Sangat mengerti, dan semua orang sebetulnya tidak menolak apabila ada persoalan-persoalan yang timbul antar-menteri menyangkut tupoksi sebaiknya dibicarakan dan dibahas secara internal di dalam rapat kabinet atau sejenisnya. Namun sejak dulu juga orang tahu, bahwa bukankah rapat kabinet adalah juga merupakan cara yang dilakukan oleh rezim Orba dalam memecahkan sebuah masalah?
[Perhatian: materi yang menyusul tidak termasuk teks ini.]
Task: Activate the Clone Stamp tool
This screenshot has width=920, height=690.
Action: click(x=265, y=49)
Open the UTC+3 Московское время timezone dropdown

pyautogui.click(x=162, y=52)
Tetapi tengoklah bagaimana hasil dari pemecahan masalah yang dilakukan oleh rezim Orba itu meski telah melalui rapat kabinet!
Sehingga, pada sisi lain semua orang pun paham, bahwa bila Rizal Ramli melakukan kegaduhan (bersuara) maka itu sesungguhnya adalah tanda adanya persoalan (kebijakan) yang upaya pemecahannya di dalam rapat kabinet justru berpotensi menaklukkan kehendak rakyat.
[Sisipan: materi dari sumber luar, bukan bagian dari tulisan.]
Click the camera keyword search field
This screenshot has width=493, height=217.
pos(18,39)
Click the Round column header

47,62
Dan di saat mengetahui kondisi seperti itu, sebagai mantan pimpinan aktivis mahasiswa, Rizal Ramli tentu saja tak ingin berkompromi apalagi tunduk dan mengikuti kehendak orang yang “terdeteksi” KKN. Sehingga itu, sebagai upaya untuk mendapatkan pemecahan yang pro-rakyat, Rizal Ramli pun harus memilih “bersuara” lantang guna mencari “dukungan” langsung dari rakyat atas persoalan yang menyangkut kebijakan tersebut.
Itulah kegaduhan Rizal Ramli yang sangat kental dengan warna kerakyatan dan amat jelas berkiblat untuk kepentingan seluruh bangsa dan negara ini.
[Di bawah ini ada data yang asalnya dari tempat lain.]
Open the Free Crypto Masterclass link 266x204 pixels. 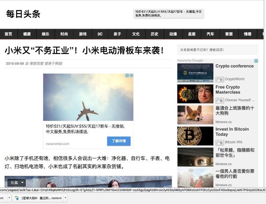point(228,90)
Lalu seperti apa bentuk kegaduhan menonjol yang dilakukan oleh Jusuf Kalla (JK) dari dulu hingga sekarang?
Tersebutlah, ada hal dilakukan JK yang tak pernah bisa dihapus dalam sejarah, yakni ia sempat dipecat dari jabatannya sebagai Menteri Perindustrian dan Perdagangan oleh Presiden Abdurrahman Wahid (Gus Dur) karena diyakini terlibat kegiatan Korupsi, Kolusi dan Nepotisme (KKN). Dan itulah kegaduhan yang untuk pertama kalinya terjadi di alam reformasi (pasca tumbangnya rezim Orde Baru). Artinya, jika motif pemecatan tersebut benar, maka boleh dikata JK adalah orang pertama kali yang tega mencoreng dan mengkhianati cita-cita era Reformasi.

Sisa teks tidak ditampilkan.